At first I was just internally grumpy, still feeling a bit shaken and cursing the splashes of salt water that kept trying to decorate my lens, but as we neared the whales, these feelings faded. There were at least two whales - an adult and juvenile - swimming around our panga, occasionally blowing or breaking the surface of the water, making us all exclaim and point with increasing excitement. Somehow, despite their fleeting appearances and a full panga, I managed to get this:

Finally, we went back to Amigo and Suzy went snorkelling while I stayed on board and tried to get the grit out of my elbow. One big bit wouldn’t budge, despite repeated attempts to pull it out with tweezers. Weeks later, when the scab came off, only a tiny fragment of rock came with it, so I do think that I’ve absorbed a tiny piece of the Galapagos Islands, to carry with me for the rest of my days. Before the snorkellers set off in the panga, Enriqué came to see how I was and charmed me, making me feel much better, saying that I’d probably tripped trying to get the best photo.

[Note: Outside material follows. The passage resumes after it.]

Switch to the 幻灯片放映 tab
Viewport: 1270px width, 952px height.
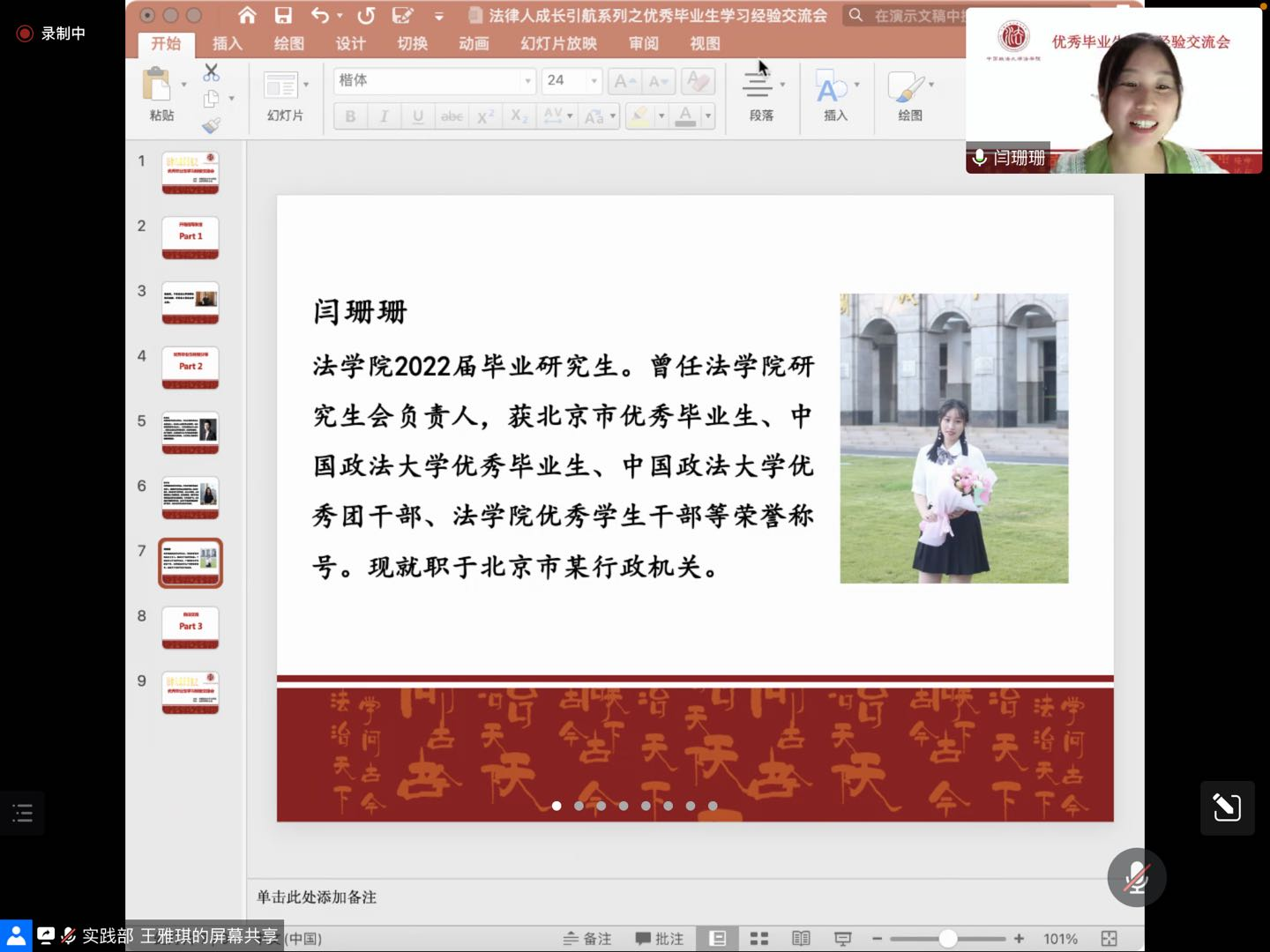[x=558, y=43]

That evening, everyone gathered on deck for thank yous from the crew (all done up in their smart sailor uniforms) and the briefing for the next day. Ricardo handed out delicious cocktails and, with just two left on his tray, walked straight past us. At dinner, when Suzy didn’t finish her starter, he offered her more food. When he came to collect our plates after the main course, he picked up my half-empty plate, made as if to take it back to the kitchen hatch, but instead offered Suzy what I’d left. As a treat on our last night, Virgy had made us a chocolate and prune cake for dessert.

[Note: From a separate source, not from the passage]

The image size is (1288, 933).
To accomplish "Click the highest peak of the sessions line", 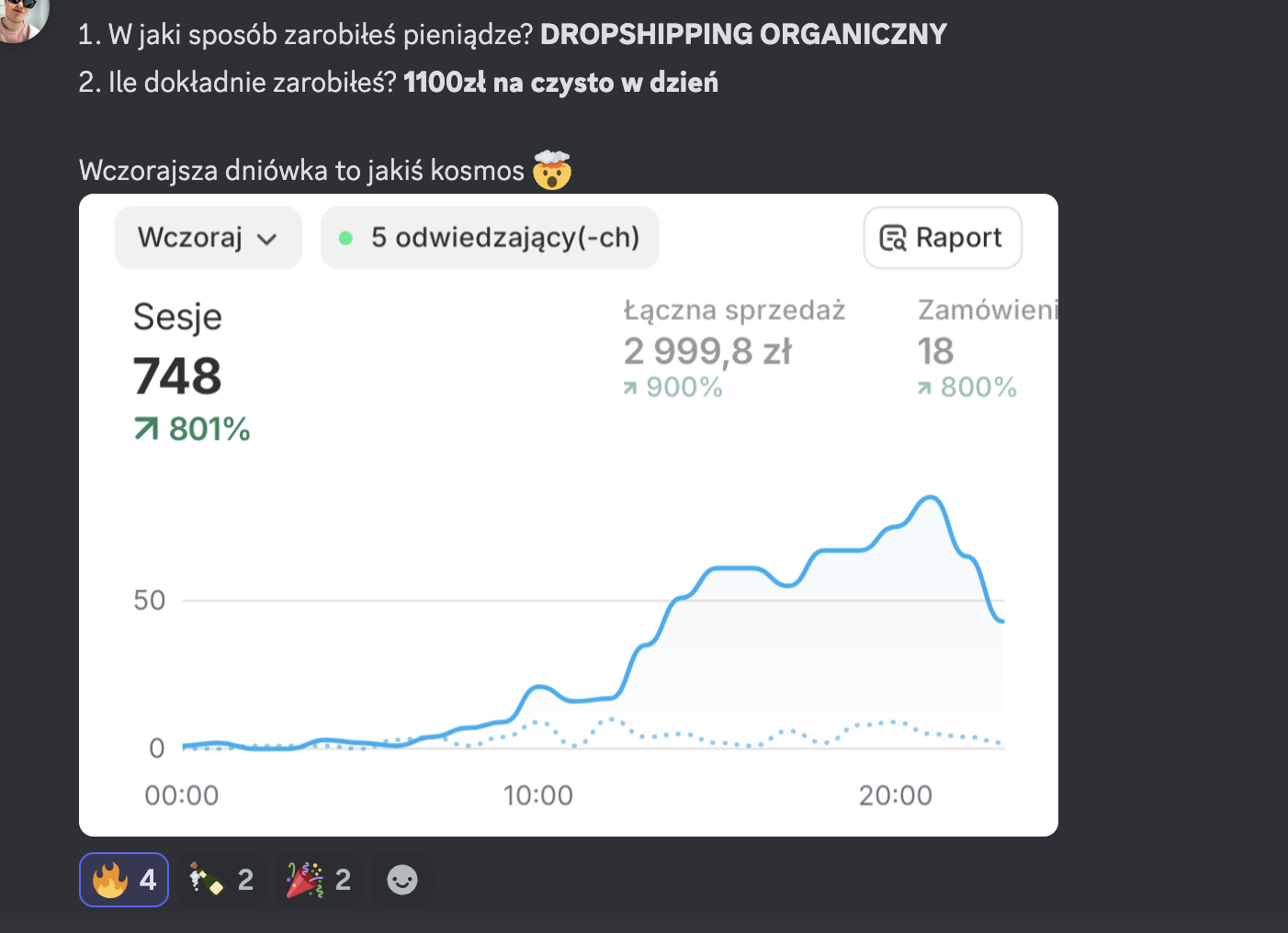I will click(931, 498).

After our meal Suzy and I went to our cabin to pack our rucksacks and write some more diario. Suzy and I had spent many happy times sitting on the floor of our cabin and chatting. I would quite often have my feet up against the sliding door, while Suzy would hang hers out of the opening onto the walkway outside. That night her protruding feet were repeatedly tickled (and miaowed at) as José walked back and forth to the bridge next door to our cabin. Our mate Virgy visited us as well and even Enriqué stopped by. He wanted us to know that people were drinking Fanta and rum downstairs and had that wonderful warm jovialness that comes over you when the alcohol just starts to hit your senses.